- _Given text_
-- BEGIN --

# Feature Design for CoinHunter - prototyping a new hunting mode

In [1]:
import numpy as np
import matplotlib.pyplot as plt

In [2]:
# Global Constants
ACTIONS            = ['UP', 'RIGHT', 'DOWN', 'LEFT', 'WAIT', 'BOMB']
DIRECTIONS         = np.array([(0, -1), (1, 0), (0, 1), (-1, 0)])   # UP, RIGHT, DOWN, LEFT
DEFAULT_DISTANCE   = 1000
BOMB_COOLDOWN_TIME = 7
COLS = ROWS        = 17
BLAST              = np.array([-3, -2, -1, 1, 2, 3])


In [3]:

# Calculate constant BOMB_MASK one time
BOMB_MASK = np.full((COLS, ROWS, COLS, ROWS), False)

x_inside = lambda x: x > 0 and x < COLS-1
y_inside = lambda y: y > 0 and y < ROWS-1

for x in range(1, COLS-1):
        for y in range(1, ROWS-1):
            if (x % 2 == 1 or y % 2 == 1):
                explosion_spots = [(x, y)]
                if x % 2 == 1:
                    explosion_spots += [(x, y + b) for b in BLAST  if y_inside(y + b)]
                if y % 2 == 1:
                    explosion_spots += [(x + b, y) for b in BLAST  if x_inside(x + b)]
                
                explosion_spots = tuple(np.array(explosion_spots).T)

-- END --

(Rows for locating described items)

-- BEGIN --

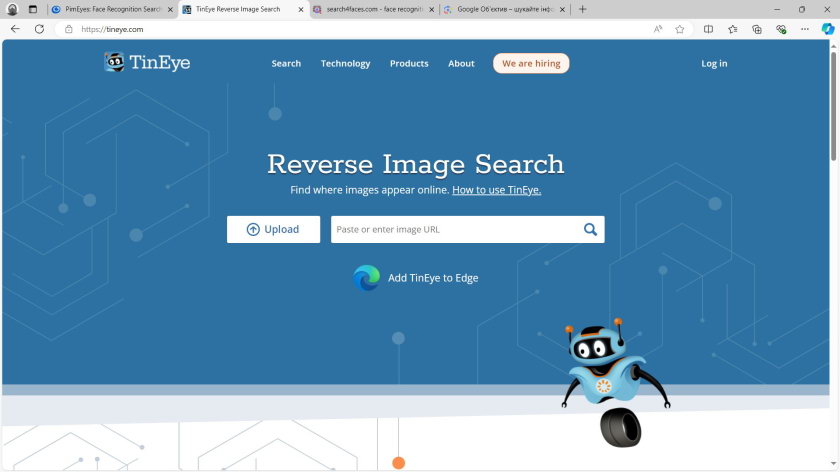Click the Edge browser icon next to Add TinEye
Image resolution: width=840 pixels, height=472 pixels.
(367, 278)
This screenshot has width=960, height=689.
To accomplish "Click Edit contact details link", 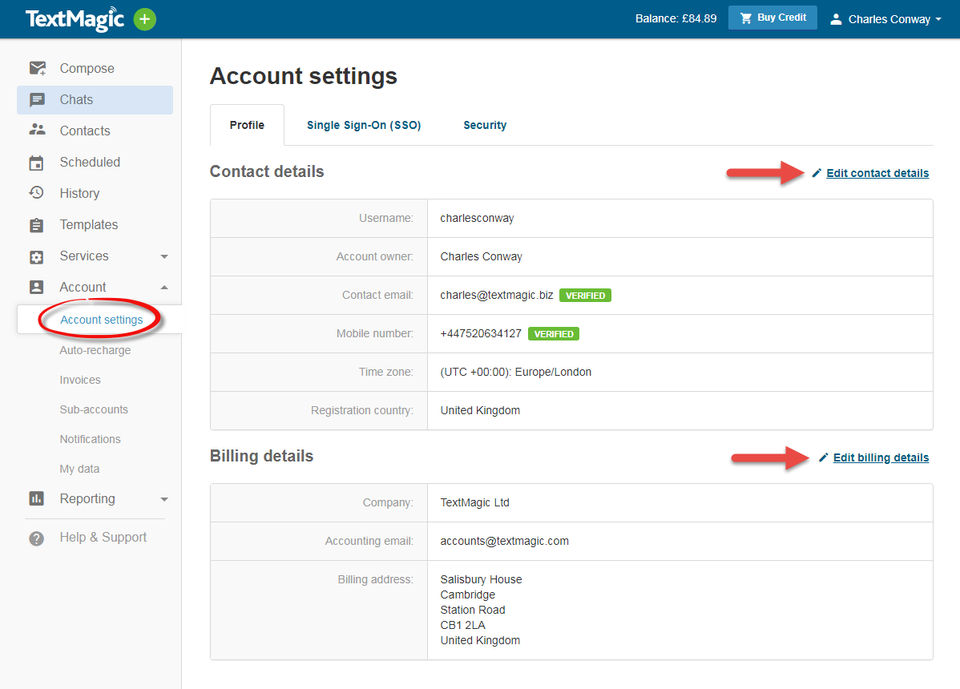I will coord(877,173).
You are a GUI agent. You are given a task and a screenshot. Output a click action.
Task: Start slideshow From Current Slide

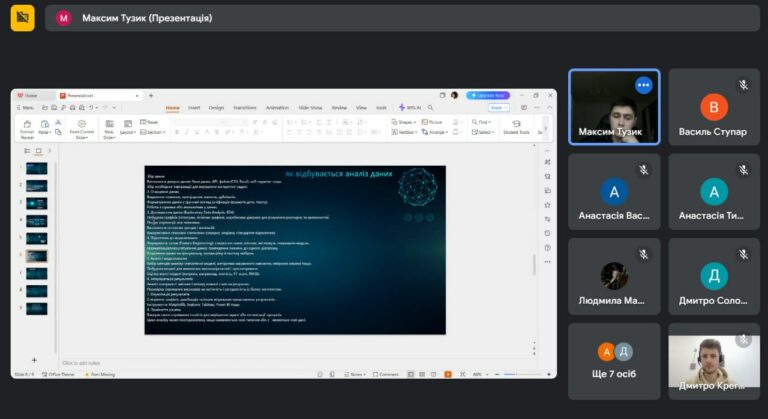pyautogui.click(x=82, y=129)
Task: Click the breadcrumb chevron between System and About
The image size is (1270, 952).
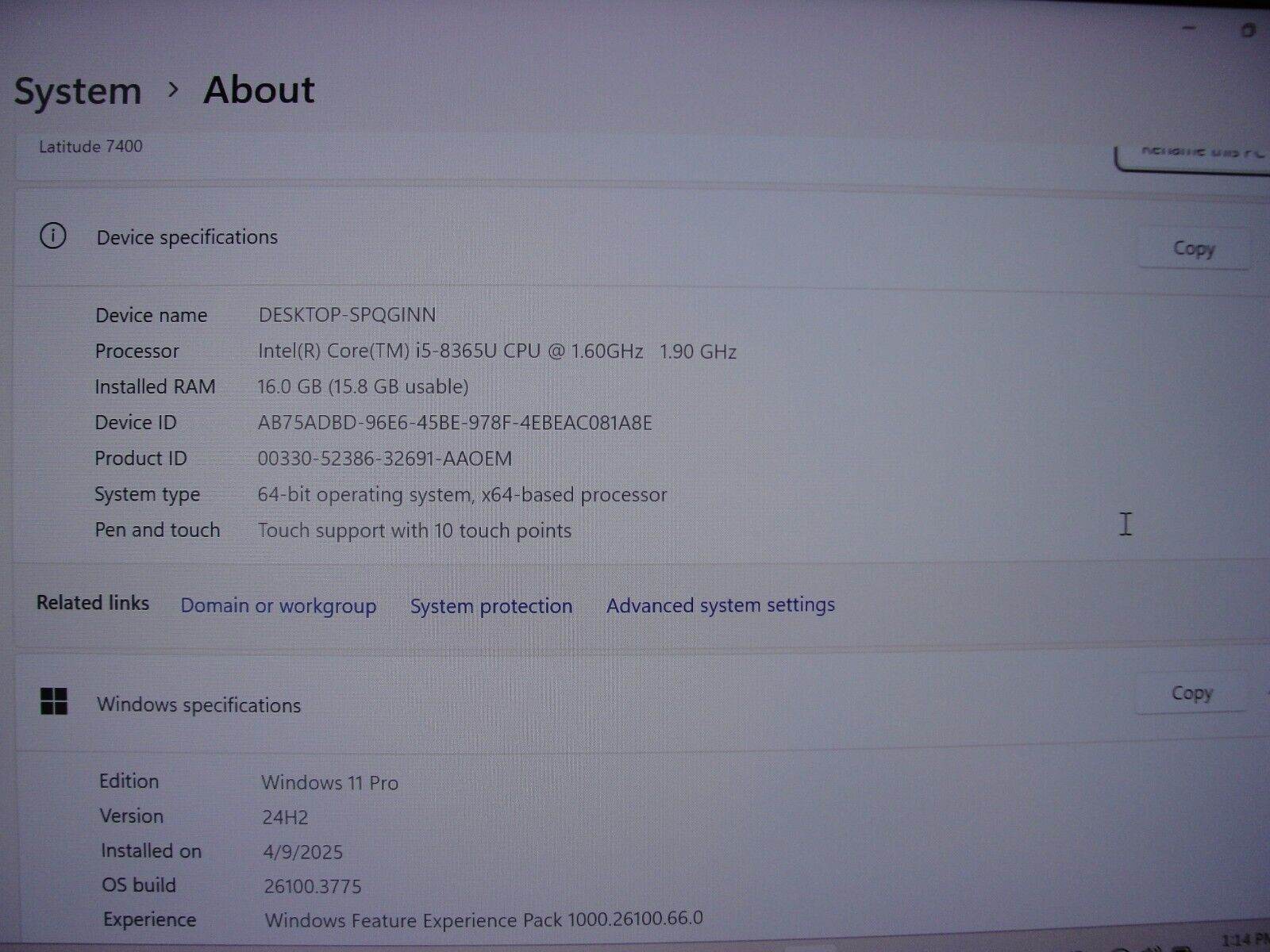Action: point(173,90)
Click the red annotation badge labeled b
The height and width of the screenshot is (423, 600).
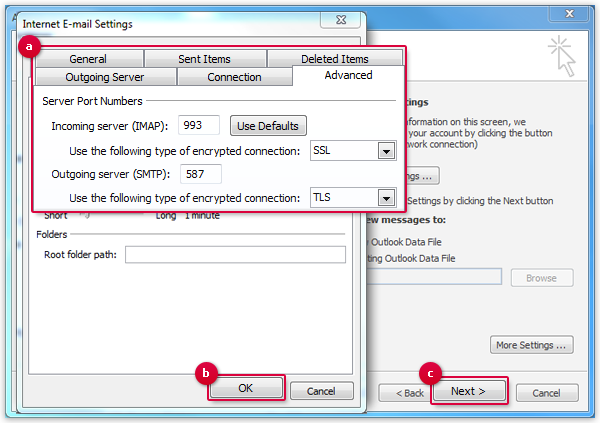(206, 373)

-- END --

- _Jobs_
- a) Reproduce the rows word for word, from the line containing "Task: Click the" through the end of the rows, and omit the pictures from your reply.
- b) Carry on the notebook on prototyping a new CoinHunter hunting mode from the point where it stops.

- _Final results_
- a)
Task: Click the breadcrumb chevron between System and About
The image size is (1270, 952).
Action: point(173,90)
Click the red annotation badge labeled b
The height and width of the screenshot is (423, 600).
(206, 373)

- b)
                BOMB_MASK[(x, y)][explosion_spots] \
                                = True

In [11]:
# New global Constants
FOE_TRIGGER_DISTANCE = 5
STRIKING_DISTANCE    = 3

In [4]:
def state_to_features(game_state: dict) -> np.array:
    """
    *This is not a required function, but an idea to structure your code.*

    Converts the game state to the input of your model, i.e. a feature vector.

    You can find out about the state of the game environment via game_state,
    which is a dictionary. Consult 'get_state_for_agent' in environment.py to see
    what it contains.

    :param game_state:  A dictionary describing the current game board.
    :return: np.array
    """
    
    
    # This is the dict before the game begins and after it ends
    if game_state is None:
        return None


    # 0. relevant game_state info
    own_position      = game_state['self'][3]
    crate_map         = game_state['field']
    collectable_coins = game_state['coins']
    bombs             = game_state['bombs']
    explosion_map     = game_state['explosion_map']
    foes              = game_state['others']

    neighbors = own_position + DIRECTIONS

    
    # 1. Calculate proximity map
    distance_map, reachability_map, direction_map = proximity_map(own_position, crate_map)


    # 2. Check for danger and lethal danger
    going_is_dumb   = np.array([( (not reachability_map[(x,y)]) or explosion_map[(x,y)] ) for [x,y] in neighbors])
    waiting_is_dumb = False
    bombing_is_dumb = False
    if not game_state['self'][2]: 
        bombing_is_dumb = True

    for (bomb_position, bomb_timer) in bombs:
        steps_until_explosion = bomb_timer + 1

        if waiting_is_dumb == False:
            no_future_explosion_mask = np.logical_not(BOMB_MASK[bomb_position])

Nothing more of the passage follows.